Filter the data for lines with the word "agent" and copy those lines.
::: ENTRIES SUPPLIED
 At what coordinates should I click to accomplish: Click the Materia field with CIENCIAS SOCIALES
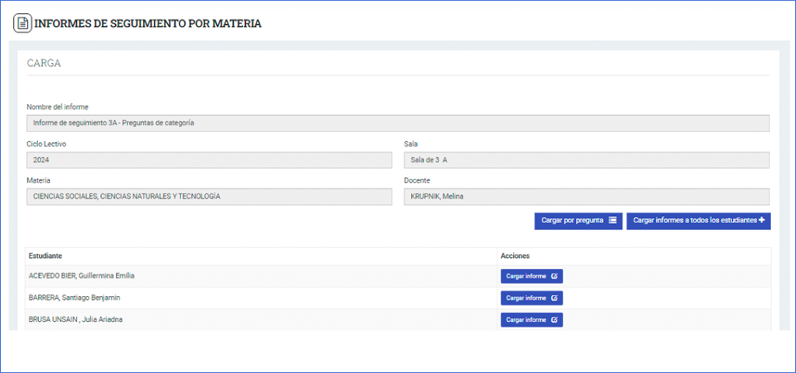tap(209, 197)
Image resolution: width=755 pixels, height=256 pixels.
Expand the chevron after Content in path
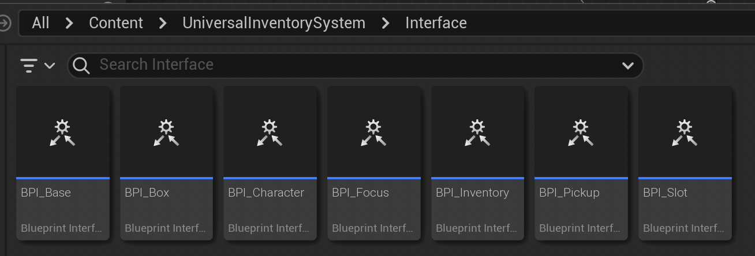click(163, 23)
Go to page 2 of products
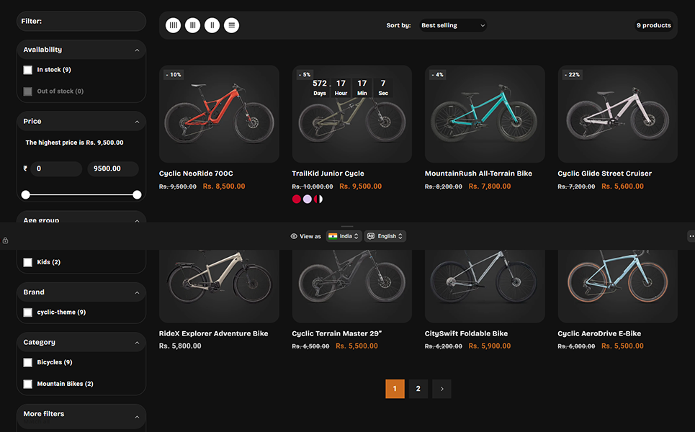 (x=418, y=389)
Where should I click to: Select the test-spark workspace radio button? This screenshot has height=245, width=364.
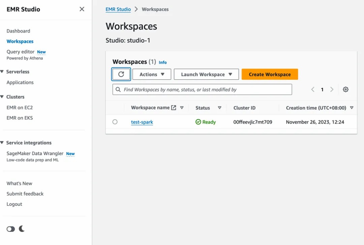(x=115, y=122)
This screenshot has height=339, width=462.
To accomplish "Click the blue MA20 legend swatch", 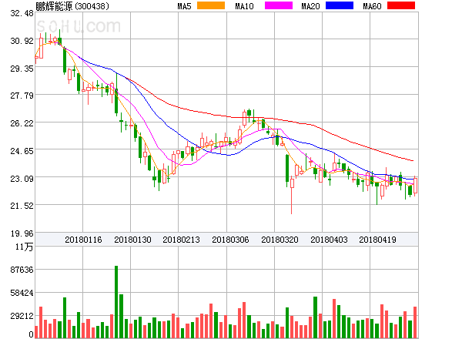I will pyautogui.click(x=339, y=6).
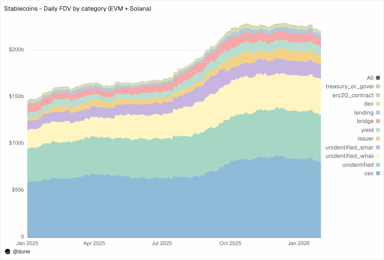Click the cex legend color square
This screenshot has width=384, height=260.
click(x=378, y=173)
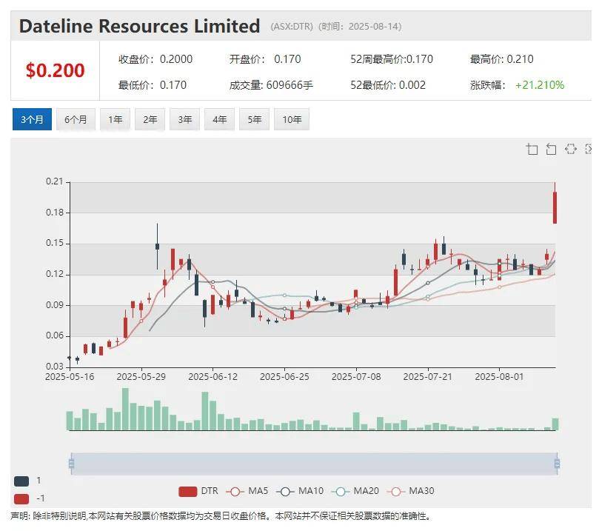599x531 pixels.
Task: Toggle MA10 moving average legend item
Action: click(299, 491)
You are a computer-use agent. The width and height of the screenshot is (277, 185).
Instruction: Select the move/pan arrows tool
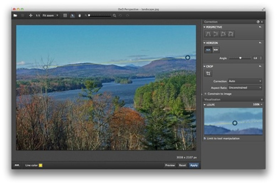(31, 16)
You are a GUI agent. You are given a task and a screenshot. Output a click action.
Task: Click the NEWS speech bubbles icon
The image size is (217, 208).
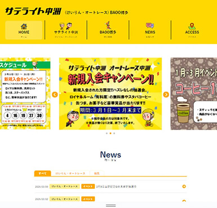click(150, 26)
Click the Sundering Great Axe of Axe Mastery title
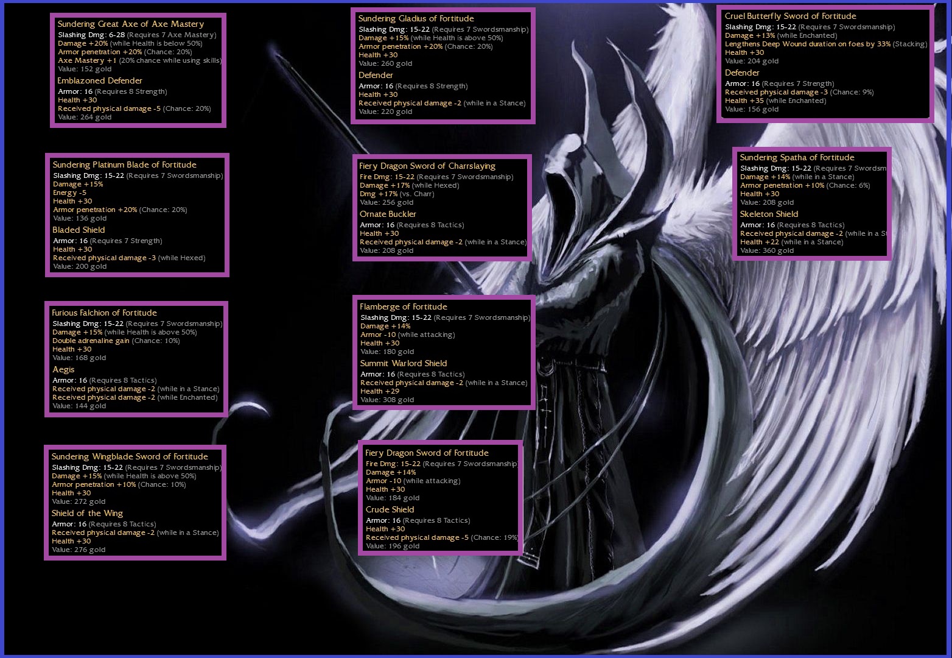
::::::
» RESPONSE AREA:
You are a computer-use agent. The width and height of the screenshot is (277, 185).
You are a GUI agent. You are given a task and a screenshot. Output a click action.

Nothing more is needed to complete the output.